If you are riding in Mongolia anytime from late April, the horses will have what’s known as ‘spring legs’. This basically means that they are a little weak from having not been ridden over the winter and not being able to move around as often due to the weather. A bit like how your legs feel the first time you go for a run after a couple of months (or *ahem* years) off. As a result, your horse will stumble. In fact, for the first half an hour, your horse will probably stumble quite a bit, especially if you are riding in snow. There is absolutely no need to panic. Your horse isn’t lame, you are not too heavy (<90kg) and you’re very unlikely to fall. Your horse should automatically regain its step, but you can help by pulling up their head using the reigns if they trip.

Are Mongolian horses wild?

Most horses in Mongolia are considered semi-wild. You will undoubtedly be told this if you come to ride them, probably more than once (we think it might even be point of pride). Don’t let that phrase worry you - you’re not going to be asked to mount a wild-eyed stallion from a running jump - the horses you will be offered will have been ridden before & at the very least, lightly broken in (usually by an 8 year old child whilst his dad is herding).

All semi-wild actually means is that they’re normally free to roam and that they need to be actively ridden, as opposed to just sat on - These are not ‘pony-club’ horses and they probably wont walk nose to tail. In other words, they aren’t ‘semi-automatic’ - Which is good thing! We promise.
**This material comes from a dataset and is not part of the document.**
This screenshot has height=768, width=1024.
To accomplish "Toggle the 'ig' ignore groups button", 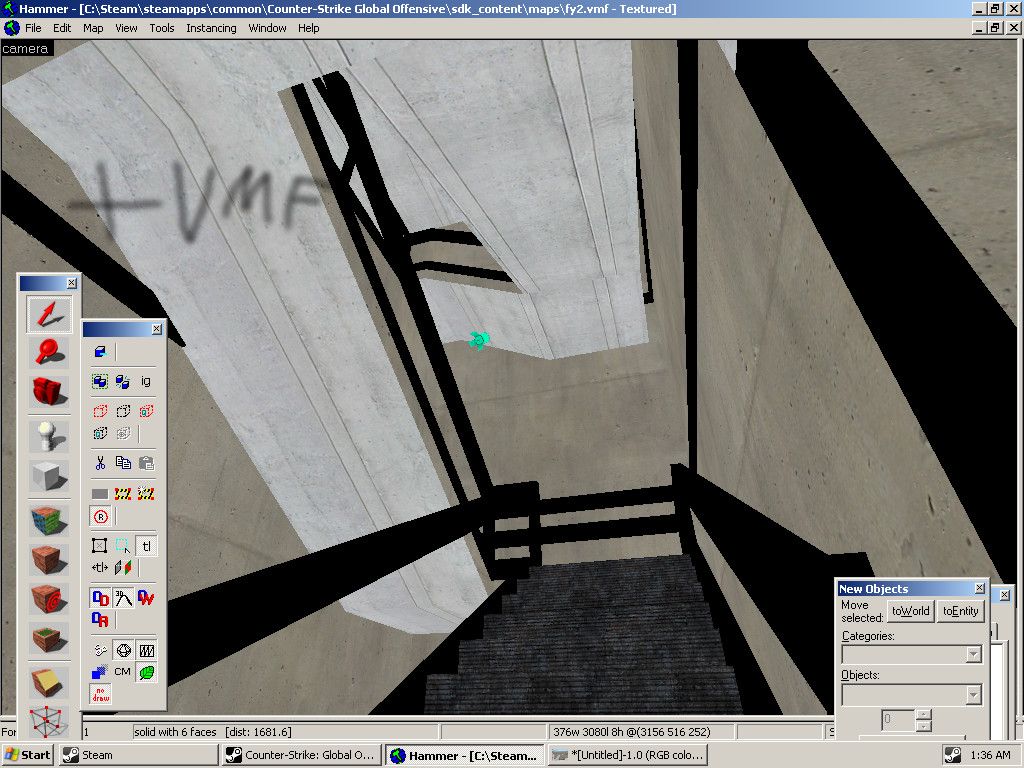I will click(146, 381).
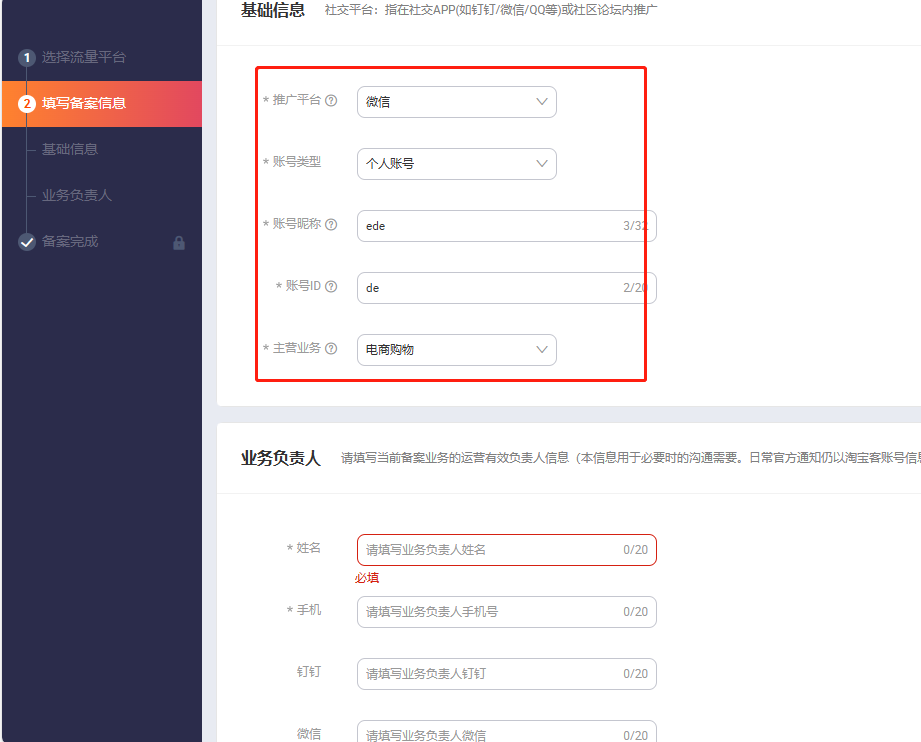Expand the 账号类型 dropdown showing 个人账号
This screenshot has width=921, height=742.
coord(456,164)
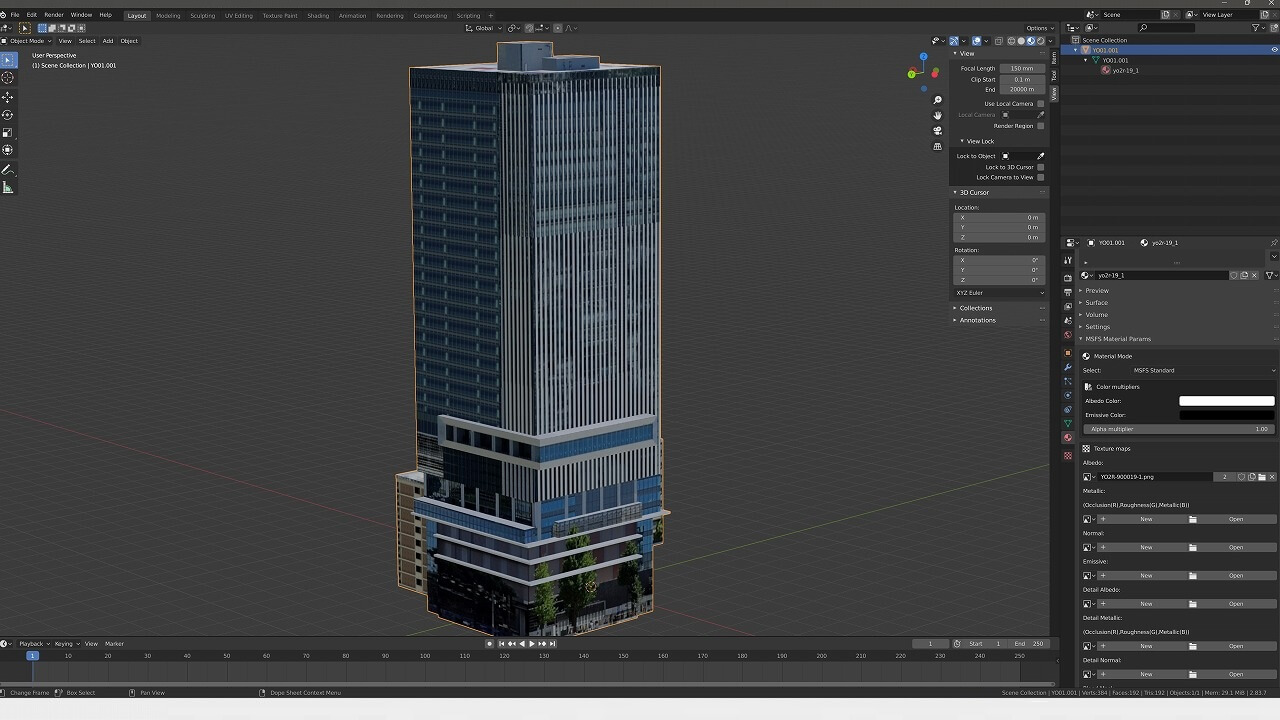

A ‘semi-wild’ horse is however far more likely to be spooked than a schooled pony at home. Flapping jackets, loud noises, unexpected movement should all be avoided where possible. If you are wearing a rain-jacket, make sure it’s done up. No flapping zips or open pockets that things could randomly appear from whilst on or off the horse (packets of cigarettes, gloves, tissues, Pokemon cards - whatever you happen to have stashed in there at the time). Nick learnt the hard way on this one when trying to wrap his coat around his waist - a renegade sleeve dropped below the saddle & his horse got into quite a flap. In fact it would be fair to say it went bat-sh*t crazy.

If you want to pull any tricks while in the saddle let your guide know first. He’ll come and hold your horse while you sort yourself out… or politely let you know that you’re being an absolute lemon.



Yes and no. You are on the back of a living, independently thinking creature which is unlikely to be that bright. Keep that at the forefront of your mind.

Don’t expect a helmet to be provided. The Mongolian’s don’t wear them. If you want to ride, but don’t want to do so without a helmet, make sure you bring one with you, or try and find one to buy in UB. Helmets save lives, no doubt about it, and we absolutely would have preferred to wear them if we could have. The only benefit is that you do look less like a melon-head in photos without them.

Which ever way you go, the whole activity is at your own risk. Do what you feel comfortable with, with what’s available to you.

Where do I put my feet?

Mongolian tack (the name for all the riding clobber a horse wears when you ride them) is pretty similar to everywhere else - there may be more rope as opposed to leather involved, but it’s all recognisable. This means you’ll have stirrups! They are half-moon shaped loops to slide your feet into on either side of the saddle (typically metal, but sometimes leather).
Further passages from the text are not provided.